> _AIM OF THE EXERCISE_: Swap "search magnifier icon" for "search button" and write out the rows below again with nothing else changed. Leave the pictures out.
— START INPUT FOR THIS TASK —
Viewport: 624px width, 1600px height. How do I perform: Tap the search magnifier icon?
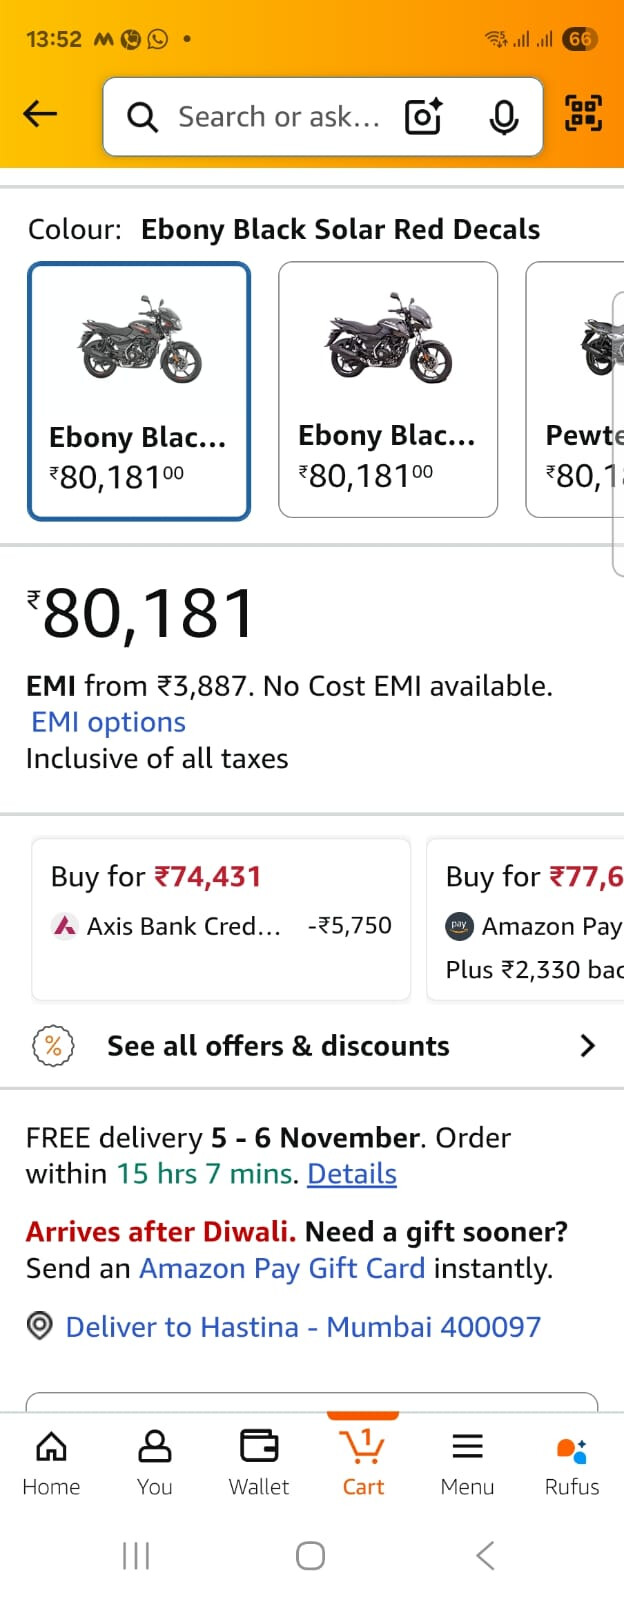[x=142, y=117]
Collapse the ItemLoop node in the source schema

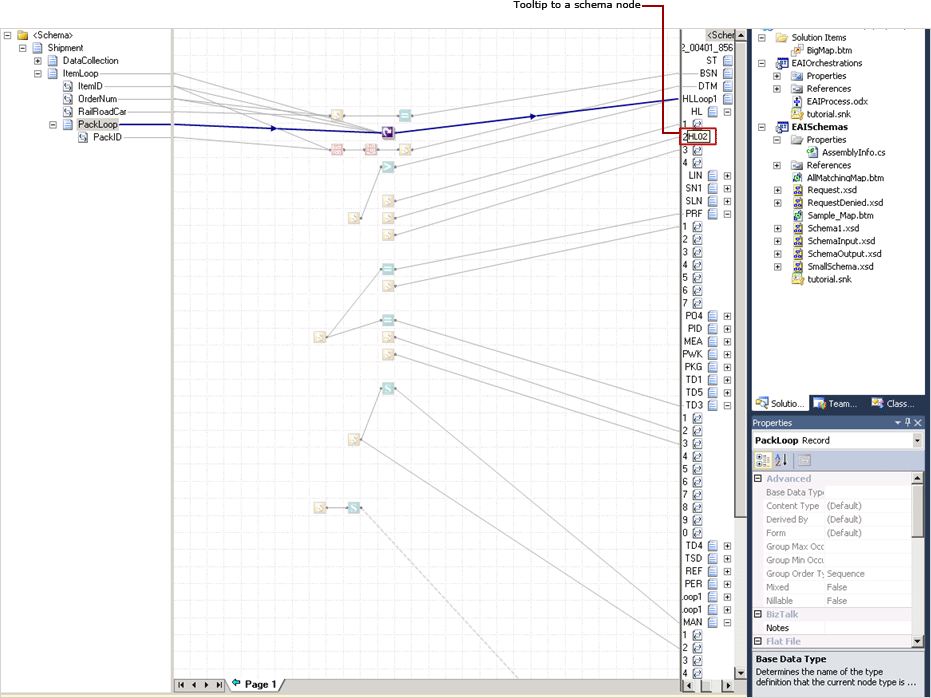coord(37,73)
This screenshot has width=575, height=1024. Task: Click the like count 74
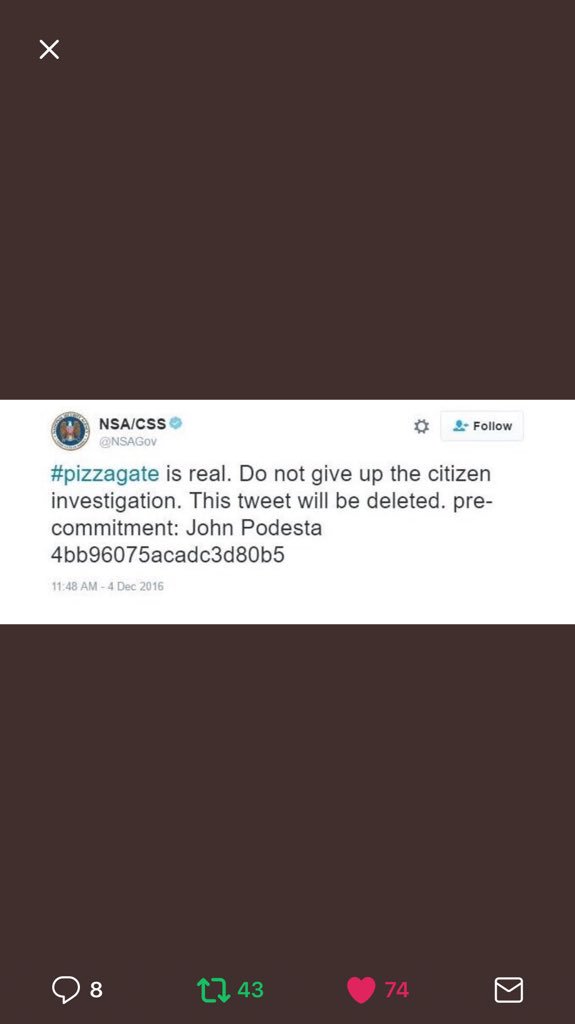397,990
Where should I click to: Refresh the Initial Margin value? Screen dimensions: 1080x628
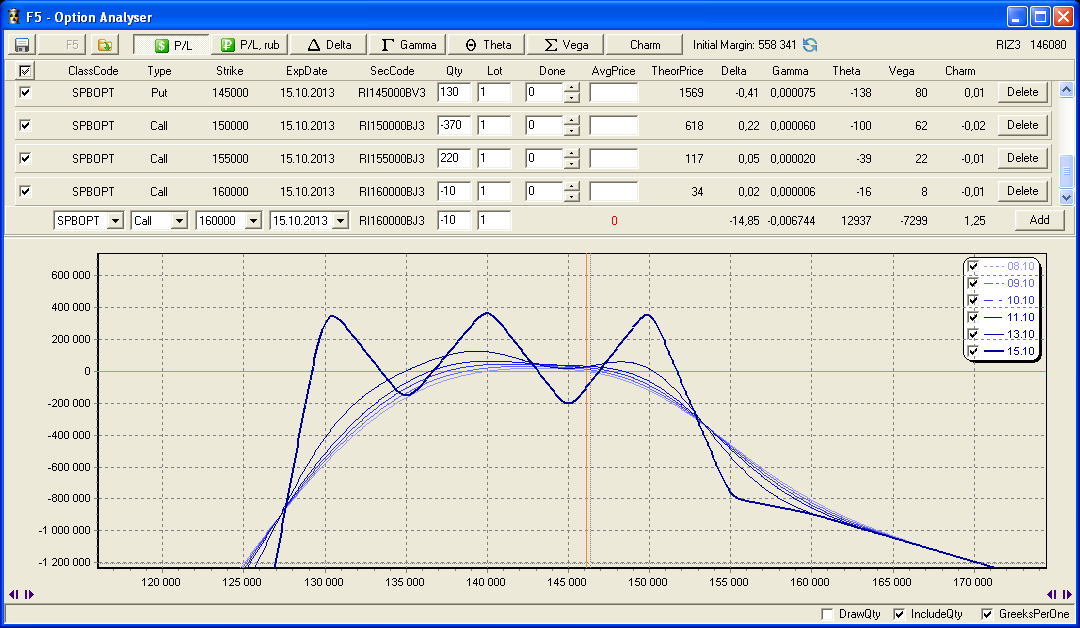click(810, 45)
— END INPUT FOR THIS TASK —
> _REPLY_:
Viewport: 624px width, 1600px height. How do I perform: Tap the search button?
[x=142, y=117]
Collapse the ItemLoop node in the source schema

coord(37,73)
This screenshot has width=575, height=1024. Task: Click the like count 74
397,990
Where should I click to: Refresh the Initial Margin value? Screen dimensions: 1080x628
click(810, 45)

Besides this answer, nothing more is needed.